Rabbi Gershon Silins
Or Else! This week’s Torah reading, Bechukotai, could be summarized with those two words. Reading it, I was reminded of something my mother used to say, if I was doing something she wanted to discourage. “If you don’t cut it out, I will do something. I won’t tell you what, keep doing it and you’ll find out.” I immediately wanted to know what it was going to be, and she wouldn’t tell me. I didn’t want to take the risk of something really not nice, so I stopped. Years later, I asked her what the secret threat was, and she said, “I couldn’t think of anything, so I said I wouldn’t tell you. It seemed to work.” In our reading for this week, God doesn’t keep any secrets; the rewards and punishments are laid out in excruciating detail.
God first sweetens the deal: “If you follow My laws and faithfully observe My commandments, I will grant your rains in their season, so that the earth shall yield its produce and the trees of the field their fruit. … You shall eat your fill of bread and dwell securely in your land. I will grant peace in the land, and you shall lie down untroubled by anyone; I will give the land respite from vicious beasts, and no sword shall cross your land.” Best carrot ever.
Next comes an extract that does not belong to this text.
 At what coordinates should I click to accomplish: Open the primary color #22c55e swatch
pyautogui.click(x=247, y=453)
Soon, however, comes the stick: “But if you do not obey Me and do not observe all these commandments and you break My covenant, I in turn will do this to you: I will wreak misery upon you — consumption and fever … you shall sow your seed to no purpose, for your enemies shall eat it. I will set My face against you: you shall be routed by your enemies, and your foes shall dominate you. You shall flee though none pursues. And if, for all that, you do not obey Me, I will go on to discipline you sevenfold for your sins. … I will scatter you among the nations, and I will unsheathe the sword against you. Your land shall become a desolation and your cities a ruin.
And then there’s a promise of mercy. The earth, having had, by virtue of the exile of its inhabitants, a sabbatical of the kind commanded in the previous reading, bears fruit again, and God promises to make the hearts of Israel’s enemies faint and their attacks fruitless.
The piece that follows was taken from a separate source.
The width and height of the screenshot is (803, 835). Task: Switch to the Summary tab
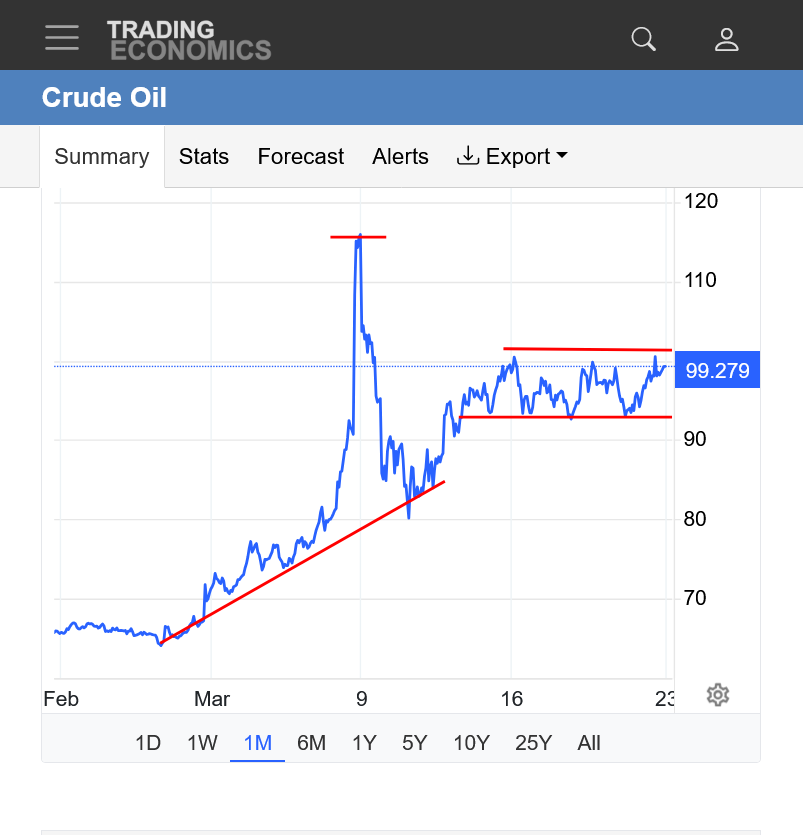102,157
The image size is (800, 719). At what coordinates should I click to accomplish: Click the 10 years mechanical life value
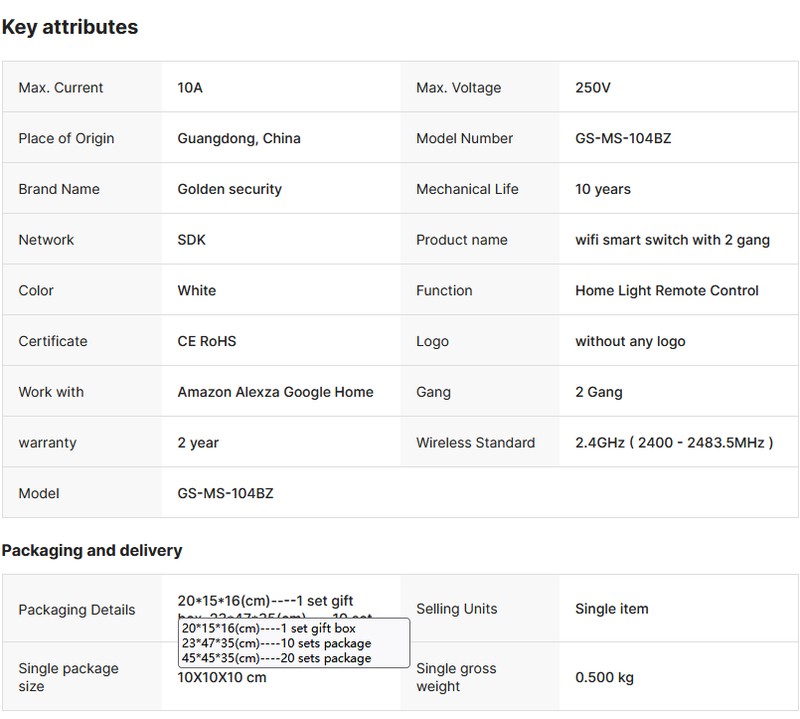603,189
Ironically, God’s promises and threats turn on the children of Israel obeying the commandment to observe the sabbatical year for their fields and vineyards. This was a system of allowing the land to rest every seven years, and in that seventh year, the people would live on the extra big harvest that God promised for the sixth year. Unless nature was more predictable in biblical times than it has been since, this is a system that could not reliably work, nor was it practiced outside the land of Israel. It’s as if God knew these commandments were unworkable and so doubled down on persuading the children of Israel to follow them.
The system may not have worked, and the punishments and rewards may be unpersuasive, but there is something to learn here. The larger message embedded in the portion and made clear by God is that the land wasn’t theirs to own, it was theirs to work and live on, but the ultimate owner was God. This reminded the Israelites that they were not in charge, God was. They may have wanted to see themselves as powerful, but they were not the masters. It is in the acknowledgment of weakness that they could find a different kind of strength.
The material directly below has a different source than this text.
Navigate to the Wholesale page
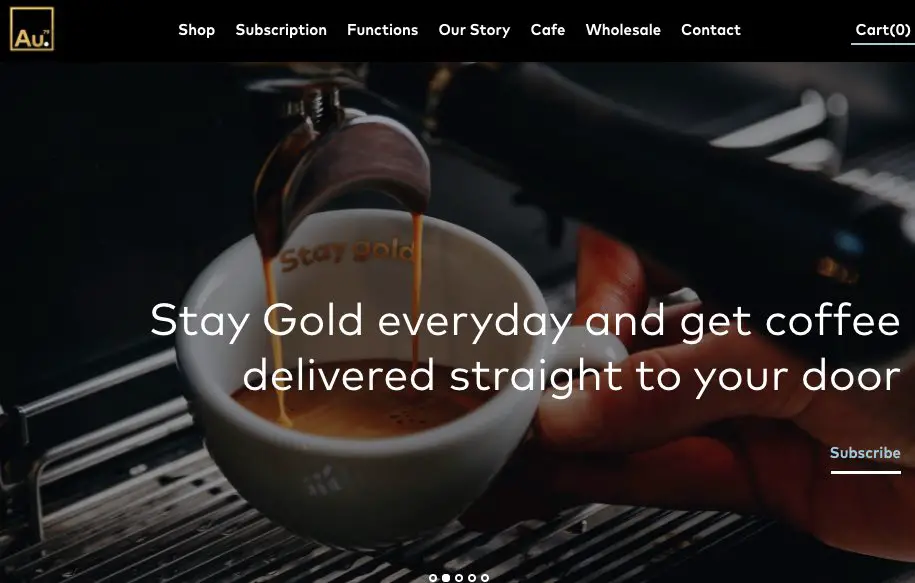This screenshot has width=915, height=583. (x=623, y=30)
Today, we live in a world that frequently reminds us that we are not in charge, though we continue to think we are. The pandemic, fast becoming a memory instead of a reality, and the increasingly undeniable signs of climate change and instability, are teaching those who are willing to learn that we cannot worship ourselves and continue on paths that ignore the reality we see around us. It is our very success that persuades us that we are powerful, and the more powerful we become, the greater the distance there is to fall.
The 2011 movie Margin Call answered a question that I had wondered about: why did investment bankers in the era before the financial crash of 2008 need so much money? They were already enormously wealthy. But it becomes clear as the movie progresses that they have made financial commitments based on having enormous incomes forever, and when the dam breaks, they must desperately sell off the firm’s worthless assets in a market that hasn’t quite realized how bad things will be.
This is the attitude that the Torah here condemns. It says, you don’t control the world or what happens on your land, and the only way you survive in the long run is to follow commandments that are based on something other than eternal profit; you must behave honourably, care for the less fortunate, and protect the land today for the hope of long term prosperity for you and your community. The lack of ultimate control, combined with the degree of discipline required to live responsibly, is a difficult balance, and we aren’t doing very well at it. Rather than smiling at the naivety of our biblical ancestors, who thought that God would reward the resting of the land in the seventh years by always sending good crops in the sixth, we might instead look to our own naivety in thinking that we are more immune to harm than they were. We are not.